When you reproduce the data, keep every word exactly as it stands and leave the pictures out.

┄┄┄┄┄┄┄┄┄┄

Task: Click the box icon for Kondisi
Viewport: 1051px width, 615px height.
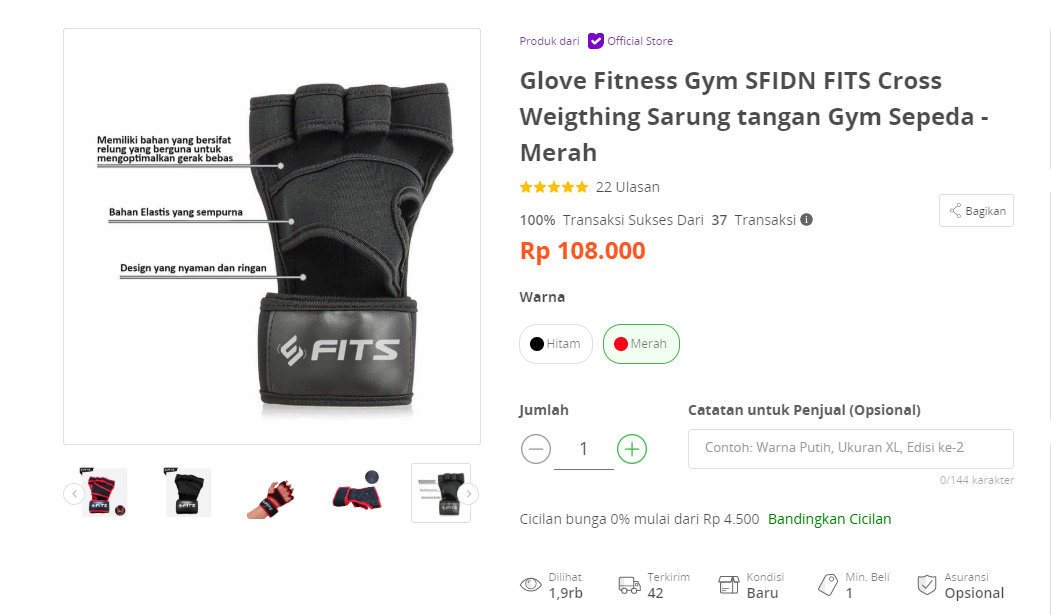Action: point(728,585)
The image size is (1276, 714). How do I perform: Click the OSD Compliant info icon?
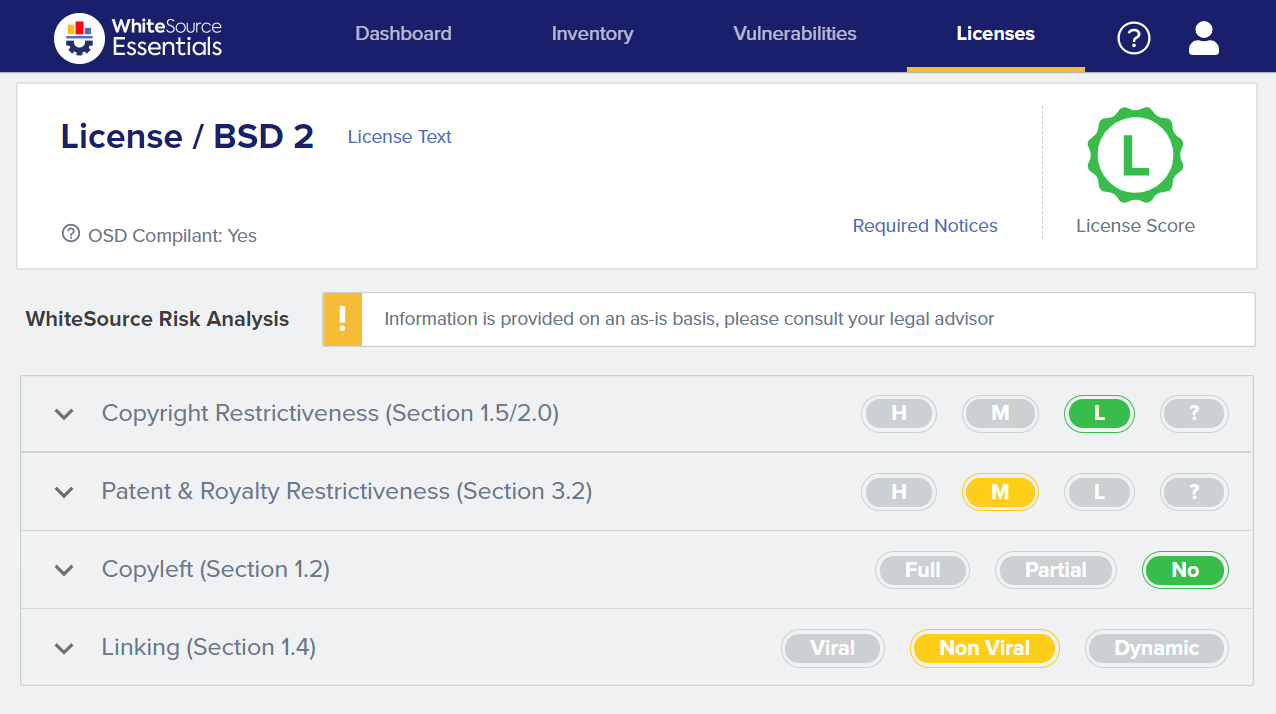click(x=70, y=234)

┄┄┄┄┄┄┄┄┄┄

**RESULT**
Task: Click the box icon for Kondisi
Viewport: 1051px width, 615px height.
Action: point(728,585)
The image size is (1276, 714). How do I perform: Click the OSD Compliant info icon?
click(x=70, y=234)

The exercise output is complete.